Concurrency and Throttling Configurations for WCF Services

Control the Number of Concurrent Requests to Each Service

RELATED: " Load Balancing and Scaling Your WCF Services" and " Proxies and Exception Handling"

In my last column I explained instancing modes for WCF services in "WCF Service Instancing," which control the lifetime of each individual service instance allocated to a request thread. Although PerSession instancing is the default, PerCall instancing is the preferred setting for server deployment that must support a large number of client requests. This month I ll discuss other settings that also influence overall throughput to your WCF Web services.


Scalability and Throughput Features

Scalability and throughput requirements of services hosted on a client machine, versus those deployed to server environments, are not equal. Services hosted in-process are initialized and invoked on demand; those hosted on client machines at best may be consumed by multiple client threads. Services deployed to server machines either Web servers exposed to the Internet or servers behind the firewall that satisfy intranet clients can expect to serve a significantly higher number of concurrent requests. The number of requests may be predictable if the number of clients is controlled, or may increase in exponential proportions due to a much wider client-base with potential for continued growth.


Ideally, your services will always be ready to process incoming requests and juggle the expected load, while not maxing out host machine resources and crippling the system. WCF features that support this need include instancing mode, concurrency mode, and throttling behaviors. As I discussed in WCF Service Instancing , instancing mode controls the lifetime of each service instance, letting you allocate an instance per call, per session, or a single instance for all clients. Concurrency mode controls how and if each individual service instance allows concurrent calls, which can affect throughput. Throttling behaviors allow you to control the request load to each service, restricting the number of concurrent calls, the number of sessions allocated, and the number of service instances.


Concurrency Mode

Concurrency issues arise when multiple threads attempt to access the same resources at run time. When requests arrive to a service, the service model dispatches the message on a thread from the thread pool. Certainly, if multiple clients call the same service, multiple concurrent request threads can arrive for a service. The particular service object handling each request is based on the instancing mode for the service. For PerCall services, a new service object is granted for each request. For PerSession services, the same service object receives requests from the same client (or, proxy). For Single instancing mode, all client requests are sent to the same singleton service object. Based on this alone, PerSession services are at risk of concurrent access when the client is multithreaded, and Single services are perpetually at risk.


The concurrency setting for a service is controlled by the ConcurrencyMode property of the ServiceBehaviorAttribute. By default, only one request thread is granted access to any service object, regardless of the instancing mode; this is because the default setting for ConcurrencyMode is Single, as shown here:



public class MessagingService : IMessagingService


This property can be set to any of the following ConcurrencyMode enumeration values:

  • Single. A single request thread has access to the service object at a given time.
  • Reentrant. A single request thread has access to the service object, but the thread can exit the service to call another service (or client callback) and reenter without deadlock.
  • Multiple. Multiple request threads have access to the service object and shared resources must be manually protected from concurrent access.
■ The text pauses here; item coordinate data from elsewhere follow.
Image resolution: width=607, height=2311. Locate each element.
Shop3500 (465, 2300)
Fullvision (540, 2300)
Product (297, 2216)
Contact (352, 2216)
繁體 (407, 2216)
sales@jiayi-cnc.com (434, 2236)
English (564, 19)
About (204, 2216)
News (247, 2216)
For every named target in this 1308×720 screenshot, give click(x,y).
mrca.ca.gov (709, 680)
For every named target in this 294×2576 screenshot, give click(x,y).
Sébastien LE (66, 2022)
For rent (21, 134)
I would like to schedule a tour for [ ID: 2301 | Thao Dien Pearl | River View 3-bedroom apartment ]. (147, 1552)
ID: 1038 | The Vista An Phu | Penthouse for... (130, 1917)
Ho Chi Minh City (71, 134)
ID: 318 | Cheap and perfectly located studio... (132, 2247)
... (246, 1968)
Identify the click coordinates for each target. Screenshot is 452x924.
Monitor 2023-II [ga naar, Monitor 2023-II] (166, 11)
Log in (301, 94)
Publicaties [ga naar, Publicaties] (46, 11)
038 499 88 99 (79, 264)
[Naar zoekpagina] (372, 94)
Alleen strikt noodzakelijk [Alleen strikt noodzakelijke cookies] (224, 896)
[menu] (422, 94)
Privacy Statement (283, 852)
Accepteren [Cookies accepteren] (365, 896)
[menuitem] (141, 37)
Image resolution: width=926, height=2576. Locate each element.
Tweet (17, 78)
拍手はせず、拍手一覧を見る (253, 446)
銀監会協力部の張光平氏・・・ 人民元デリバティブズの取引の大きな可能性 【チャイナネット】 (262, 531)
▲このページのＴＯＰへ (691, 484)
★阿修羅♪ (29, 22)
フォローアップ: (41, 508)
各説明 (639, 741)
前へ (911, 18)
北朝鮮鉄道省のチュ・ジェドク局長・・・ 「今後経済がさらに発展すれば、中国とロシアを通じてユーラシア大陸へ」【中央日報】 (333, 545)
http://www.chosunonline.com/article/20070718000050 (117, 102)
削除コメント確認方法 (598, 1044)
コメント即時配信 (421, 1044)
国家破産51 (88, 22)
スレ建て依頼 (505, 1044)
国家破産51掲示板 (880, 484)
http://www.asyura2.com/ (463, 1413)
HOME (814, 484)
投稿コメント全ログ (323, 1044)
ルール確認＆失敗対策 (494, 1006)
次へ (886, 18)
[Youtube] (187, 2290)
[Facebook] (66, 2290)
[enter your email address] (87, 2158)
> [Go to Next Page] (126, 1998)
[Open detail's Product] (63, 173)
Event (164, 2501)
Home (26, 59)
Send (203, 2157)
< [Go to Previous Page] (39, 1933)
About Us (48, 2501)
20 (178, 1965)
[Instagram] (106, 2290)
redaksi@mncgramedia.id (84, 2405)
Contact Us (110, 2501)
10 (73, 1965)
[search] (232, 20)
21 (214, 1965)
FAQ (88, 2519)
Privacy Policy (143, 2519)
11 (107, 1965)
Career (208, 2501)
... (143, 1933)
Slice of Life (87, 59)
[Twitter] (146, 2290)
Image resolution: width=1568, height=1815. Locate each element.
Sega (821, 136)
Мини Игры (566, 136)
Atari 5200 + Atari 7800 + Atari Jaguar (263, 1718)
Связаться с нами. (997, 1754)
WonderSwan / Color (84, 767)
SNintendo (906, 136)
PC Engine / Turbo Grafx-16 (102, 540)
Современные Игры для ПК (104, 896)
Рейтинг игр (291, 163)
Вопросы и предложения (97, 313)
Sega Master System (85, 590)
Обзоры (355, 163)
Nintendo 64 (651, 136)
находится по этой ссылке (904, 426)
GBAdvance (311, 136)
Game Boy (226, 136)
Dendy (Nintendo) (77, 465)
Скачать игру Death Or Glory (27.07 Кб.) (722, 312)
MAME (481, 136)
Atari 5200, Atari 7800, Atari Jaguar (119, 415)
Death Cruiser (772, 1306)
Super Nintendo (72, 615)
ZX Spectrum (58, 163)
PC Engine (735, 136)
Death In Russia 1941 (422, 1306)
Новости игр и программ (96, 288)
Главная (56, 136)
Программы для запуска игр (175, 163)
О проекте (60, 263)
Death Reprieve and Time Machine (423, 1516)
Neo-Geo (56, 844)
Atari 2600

The following sections briefly describe each mode, and discuss their relevance to Web service deployments.


Single Concurrency Mode

By default, services are configured for Single concurrency mode. This means that a lock is acquired for the service object while a request is being processed by that object. Other calls to the same object are queued in order of receipt at the service subject to the client s send timeout or the service s session timeout, if applicable. When the request that owns the lock has completed, and thus released the lock, the next request in the queue can acquire the lock and begin processing. This configuration reduces the potential throughput at the service, when sessions or singletons are involved, but it also yields the least risk for concurrency issues.


Configuring services for Single access doesn t impact PerCall services because a new service instance is allocated for each request, as shown in Figure 1.


Figure 1: PerCall instancing mode with Single concurrency.


For PerSession services, Single concurrency disallows multiple concurrent calls from the same (multithreaded) client, while not impacting throughput of multiple clients (see Figure 2); for Single instancing mode, only one request can be processed across all clients (see Figure 3).

Figure 2: PerSession instancing mode with Single concurrency.


Figure 3: Single instancing mode with Single concurrency.


As I ve said, when you expose WCF services over HTTP as Web services, chances are you ll be using PerCall configuration. Sessions for WCF Web services are usually better facilitated by persisting data between calls to a database, rather than using an application session (which is not durable). That means the default concurrency mode setting of Single will not reduce the potential throughput of requests to your application.


Reentrant Concurrency Mode

Reentrant mode is necessary when a service issues callbacks to clients, unless the callback is a one-way operation. That s because the outgoing call from service to client would not be able to return to the service instance without causing a deadlock. This mode is also necessary when services call out to downstream services, which implies returning to the same service instance.


Services configured for Reentrant concurrency mode behave similarly to Single mode, in that concurrent calls are not supported from clients; however, if an outgoing call is made to a downstream service or to a client callback, the lock on the service instance is released so that another call is allowed to acquire it. When the outgoing call returns, it is queued to acquire the lock to complete its work. Figure 4 illustrates how PerCall services would behave with and without reentrancy for non-one-way callbacks. In this case, the only thread that might need to reenter the service is likely an outgoing callback. Likewise, if the service were to call services downstream that later attempted to call back into the top-level service, reentrancy would allow it (however, it is poor design to have circular service references).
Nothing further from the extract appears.